Durante o século XX, consolidou-se no Brasil aquilo que passou a ser chamado de grande imprensa brasileira. Em 1925, Irineu Marinho fundou o jornal O Globo, que mais tarde expandiria sua influência para o rádio e a televisão, transformando-se em um dos maiores conglomerados de comunicação do país. A Folha de S.Paulo surgiu em 1921 e se tornou uma das principais referências do jornalismo nacional. Já João Jorge Saad assumiu o comando da Rádio Bandeirantes em 1948, dando origem ao que viria a ser o Grupo Bandeirantes de Comunicação. Entre os grandes veículos, o mais antigo é o Estadão, fundado em 1875.
Em teoria, uma empresa de comunicação tem uma missão nobre: garantir o direito à informação, estimular o debate público e contribuir para a formação da cidadania. A imprensa deveria funcionar como uma ponte entre os fatos e a população, oferecendo contexto e informação qualificada para fortalecer a democracia.
Mas a história da grande imprensa brasileira mostra uma realidade diferente.
Ao longo de décadas, os principais grupos de comunicação do país atuaram muito mais como representantes dos interesses econômicos das elites do que como defensores dos interesses da sociedade. O discurso da imparcialidade sempre existiu, mas, na prática, os grandes veículos frequentemente escolheram lados quando seus interesses de classe estavam em jogo.
Os exemplos são inúmeros. A mídia apoiou o golpe militar de 1964, combateu direitos trabalhistas, atacou políticas de valorização do salário mínimo e se posicionou contra diversas medidas que ampliavam a proteção social dos trabalhadores brasileiros.
Não é necessário revisitar todos esses episódios para entender o presente.
Em 2026, o Grupo Bandeirantes resolveu rasgar de vez o véu da suposta neutralidade jornalística. Em editorial, a emissora assumiu posição contrária ao debate sobre o fim da escala 6x1 e alinhou-se à defesa da manutenção de uma jornada de trabalho que milhões de brasileiros consideram ultrapassada e desumana.
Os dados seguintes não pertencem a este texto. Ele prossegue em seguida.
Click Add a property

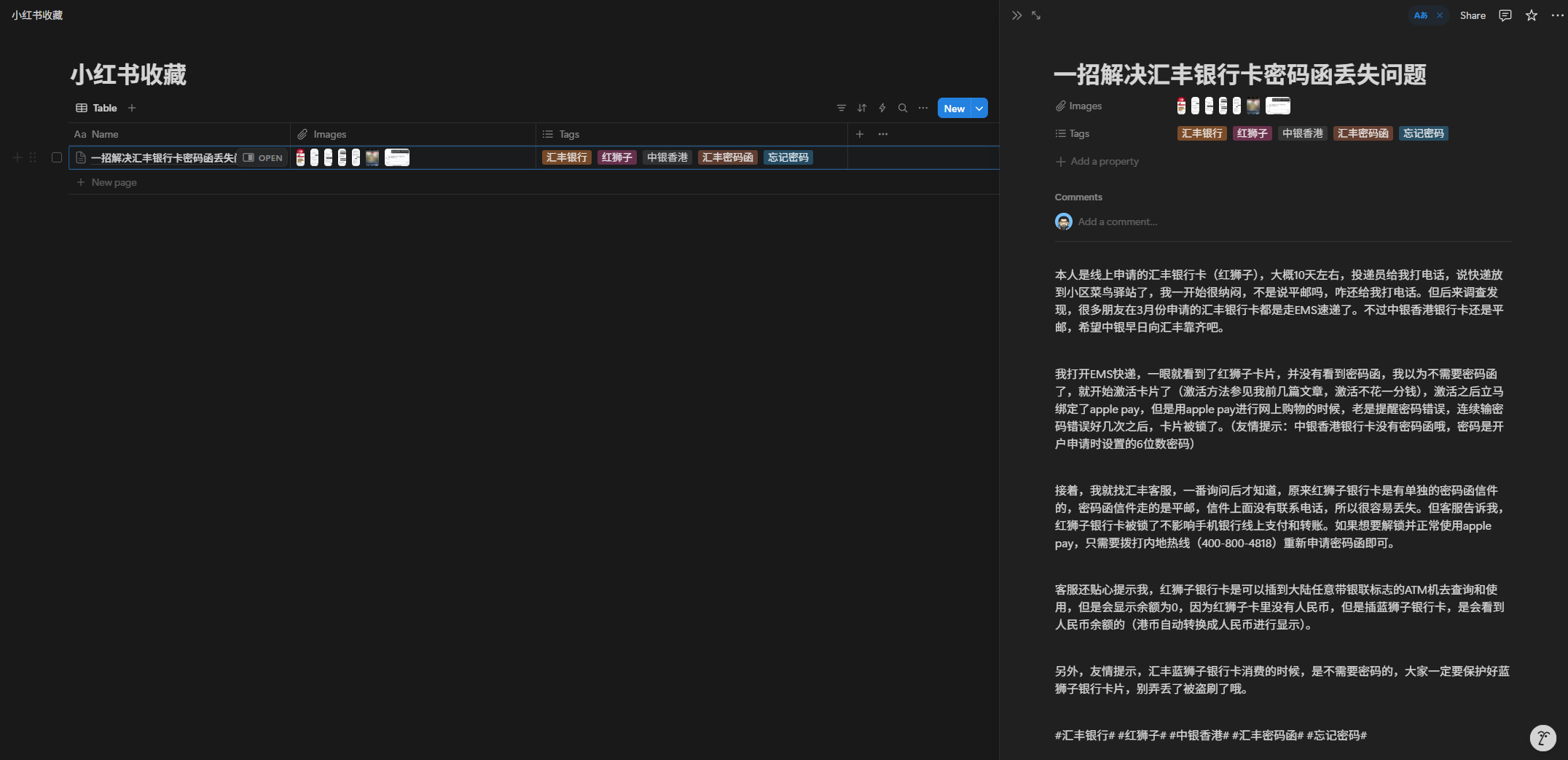(x=1104, y=161)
Para mim, essa postura não representa uma novidade. Ela apenas confirma uma tradição histórica. A Bandeirantes continua ecoando a visão de mundo das elites econômicas paulistas que construíram seu poder ao longo dos séculos. Vale lembrar que grande parte da riqueza que transformou São Paulo no principal centro econômico do país teve origem no ciclo do café, sustentado durante décadas pelo trabalho escravo e, posteriormente, por formas de exploração intensa da mão de obra. Quando uma empresa de comunicação se posiciona contra a redução da jornada de trabalho e em defesa de modelos que sacrificam a qualidade de vida dos trabalhadores, transmite a impressão de que ainda enxerga o mundo pelos olhos daqueles que sempre lucraram com jornadas longas, baixos custos trabalhistas e uma relação profundamente desigual entre capital e trabalho.
O tempo passou. O país mudou. Os trabalhadores conquistaram direitos. A sociedade tornou-se mais diversa e consciente de suas demandas. No entanto, parte da elite brasileira continua presa a uma lógica do século passado, enxergando qualquer avanço social como ameaça aos seus privilégios.
Os grandes meios de comunicação podem ter modernizado seus estúdios, suas tecnologias e suas plataformas digitais. Mas, quando o assunto é a defesa dos direitos dos trabalhadores, muitos deles ainda parecem falar em nome do velho Brasil das oligarquias, e não do Brasil real que acorda cedo todos os dias para produzir a riqueza do país.